Neste sentido, organizado a partir de uma perspectiva multidisciplinar, com um diálogo entre Arqueologia, História, Antropologia e Sociologia, esse dossiê visa também criar um espaço de discussão a respeito de propostas teórico-metodológicas para o estudo da materialidade da morte. Convidamos, assim, contribuições que tratem dos temas:

 

▪ Performance ritual;

▪ Tratamentos funerários;

▪ Novas abordagens teórico-metodológicas de estudos cemiteriais;

▪ Relações sociais ou étnicas em estudos cemiteriais;

▪ Bioarqueologia em estudos funerários;

▪ Novos métodos em análise forense;

▪ Novas abordagens de deposições funerárias;

▪ Novos achados de escavações de conjuntos cemiteriais.

REFERÊNCIAS: 

CROSSLAND, Zoë. Materiality and embodiment. In: HICKS, D.; BEAUDRY, M. C. (Eds.). The Oxford Handbook of Material Culture Studies. Oxford: Oxford University Press, p. 386-405, 2010.

DUDAY, Henri et al. L'Anthropologie «de terrain»: reconnaissance et interprétation des gestes funéraires. Bulletins et Mémoires de la Société d'Anthropologie de Paris, v. 2, n. 3, p. 29-49, 1990.

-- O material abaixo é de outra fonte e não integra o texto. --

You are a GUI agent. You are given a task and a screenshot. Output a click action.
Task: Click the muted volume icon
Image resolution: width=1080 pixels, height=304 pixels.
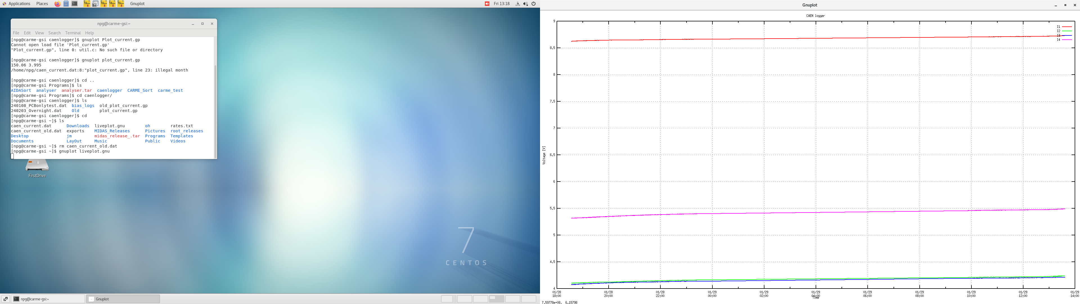[x=525, y=4]
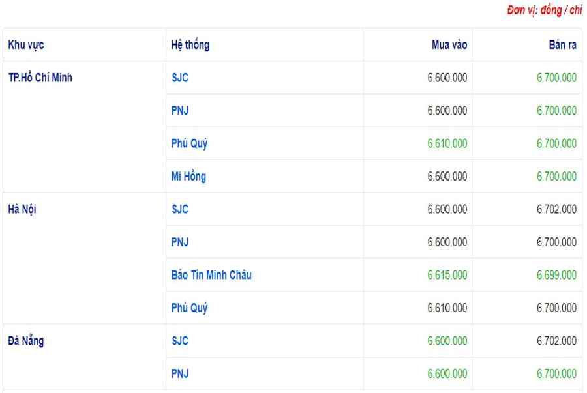Click the Khu vực column header

26,45
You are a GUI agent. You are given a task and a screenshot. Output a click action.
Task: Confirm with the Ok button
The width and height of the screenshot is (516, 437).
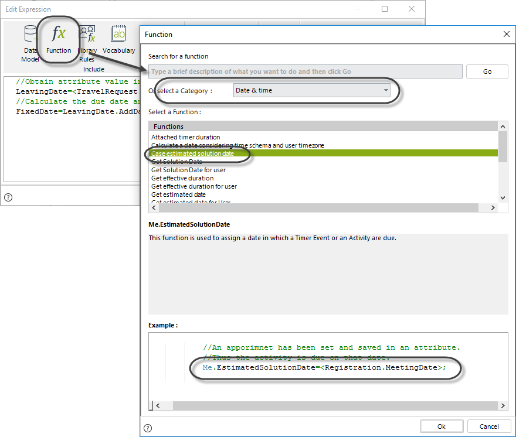[x=441, y=426]
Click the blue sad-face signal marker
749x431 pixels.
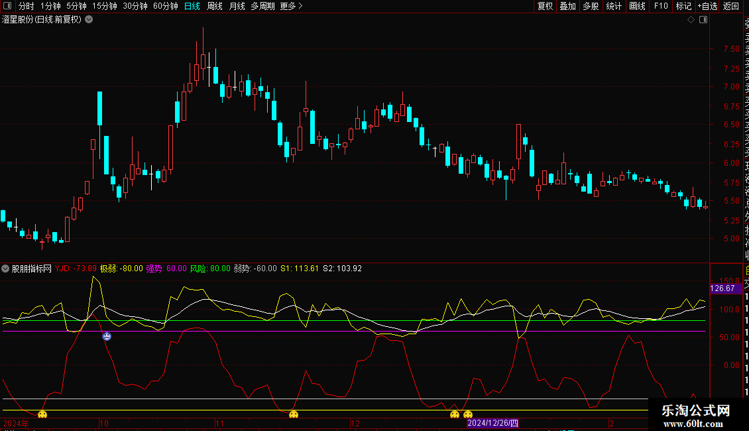[x=107, y=336]
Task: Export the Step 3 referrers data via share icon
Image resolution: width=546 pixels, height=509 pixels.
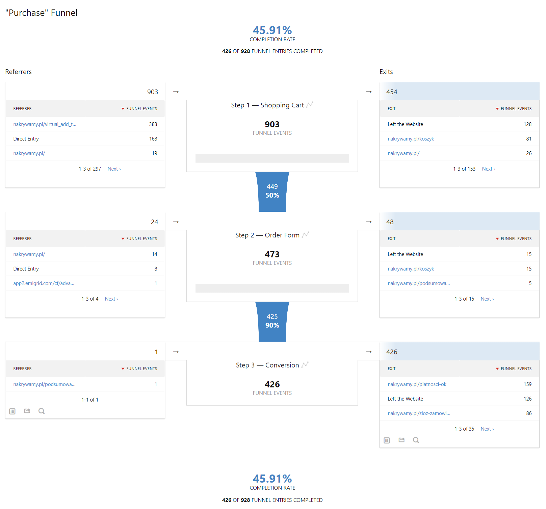Action: pos(27,411)
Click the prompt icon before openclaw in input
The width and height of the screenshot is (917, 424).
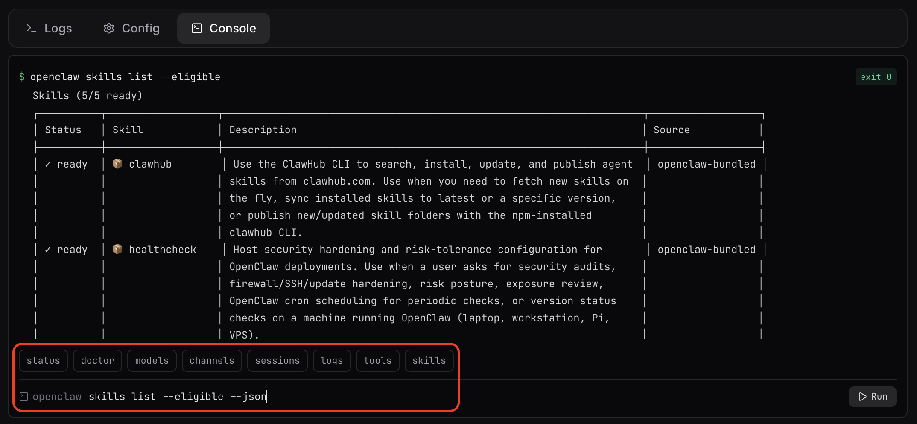[24, 397]
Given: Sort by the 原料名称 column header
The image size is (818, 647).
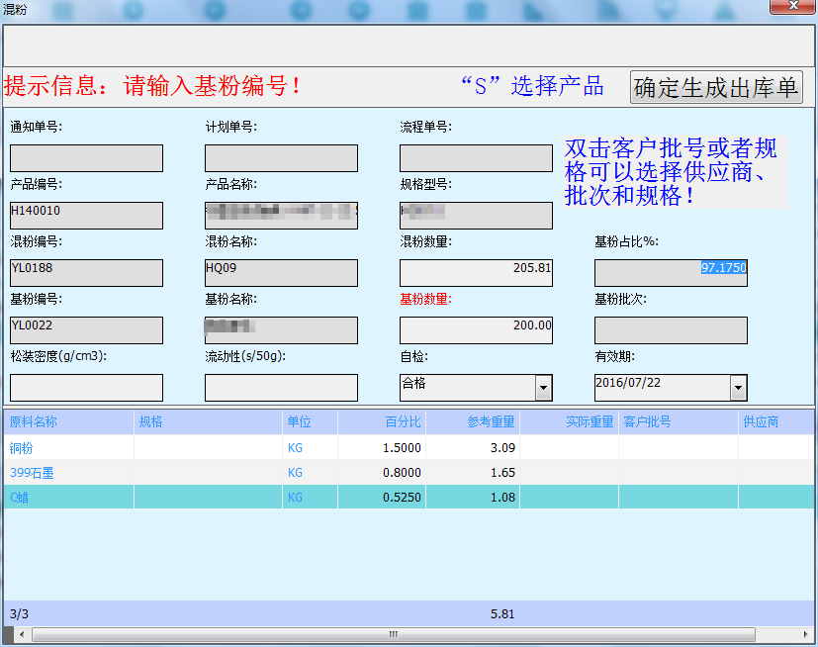Looking at the screenshot, I should click(x=67, y=422).
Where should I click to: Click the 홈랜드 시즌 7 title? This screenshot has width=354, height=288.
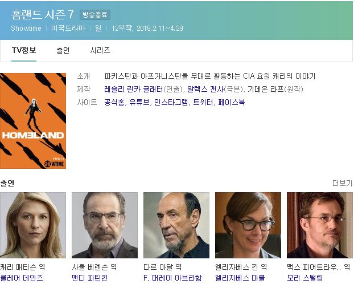click(43, 14)
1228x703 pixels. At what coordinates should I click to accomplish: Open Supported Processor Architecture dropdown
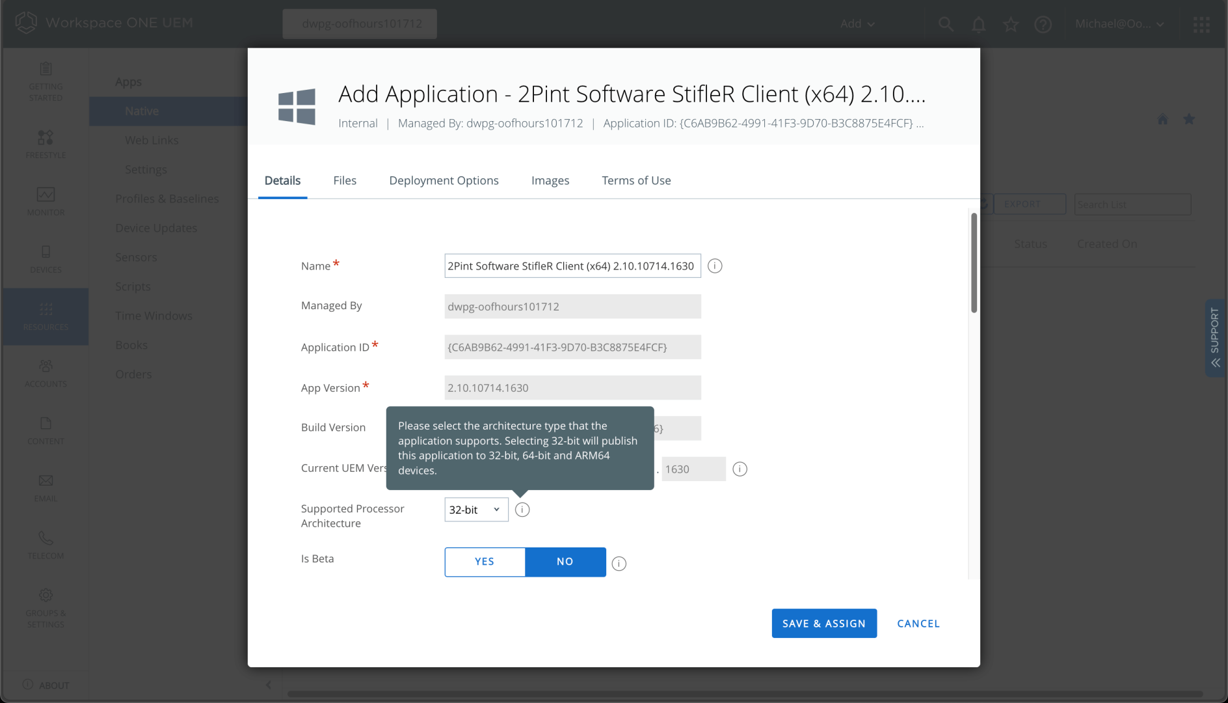click(x=476, y=510)
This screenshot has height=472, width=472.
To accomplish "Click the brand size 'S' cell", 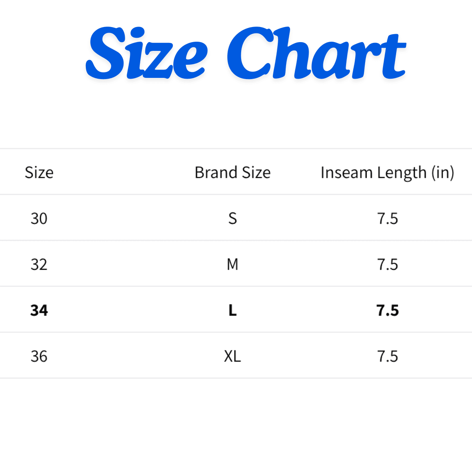I will tap(232, 219).
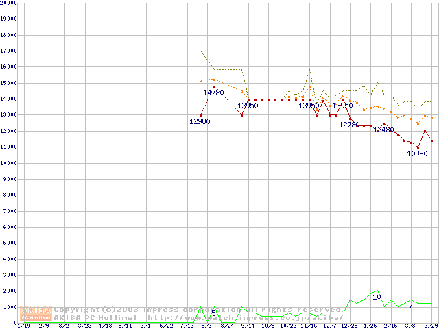This screenshot has width=439, height=329.
Task: Click the impress corporation copyright text
Action: click(199, 310)
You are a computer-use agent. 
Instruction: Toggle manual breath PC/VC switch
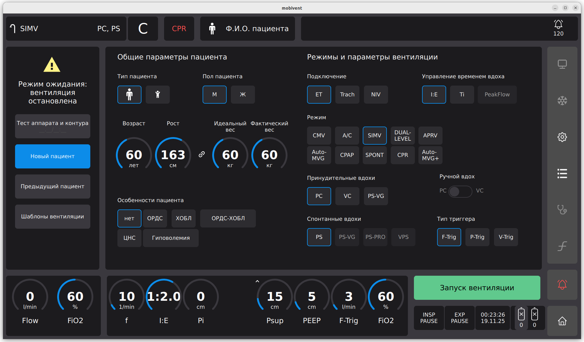[x=460, y=191]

JOYCE, Rosemary A. Archaeology of the body. Annu. Rev. Anthropol., v. 34, p. 139-158, 2005.

KNÜSEL, Christopher J. Crouching in fear: Terms of engagement for funerary remains Journal of Social Archaeology, v. 14, n. 1, p. 26-58, 2014.

LESURE, Richard G. Linking theory and evidence in an archaeology of human agency: Iconography, style, and theories of embodiment. Journal of Archaeological Method and Theory, v. 12, n. 3, p. 237-255, 2005.

SHANKS, Michael. Art and an Archaeology of Embodiment: some aspects of Archaic Greece. Cambridge Archaeological Journal, v. 5, n. 2, p. 207-244, 1995.

SOFAER, J.R. The body as material culture: a theoretical osteoarchaeology. Cambridge: Cambridge University Press, 2006.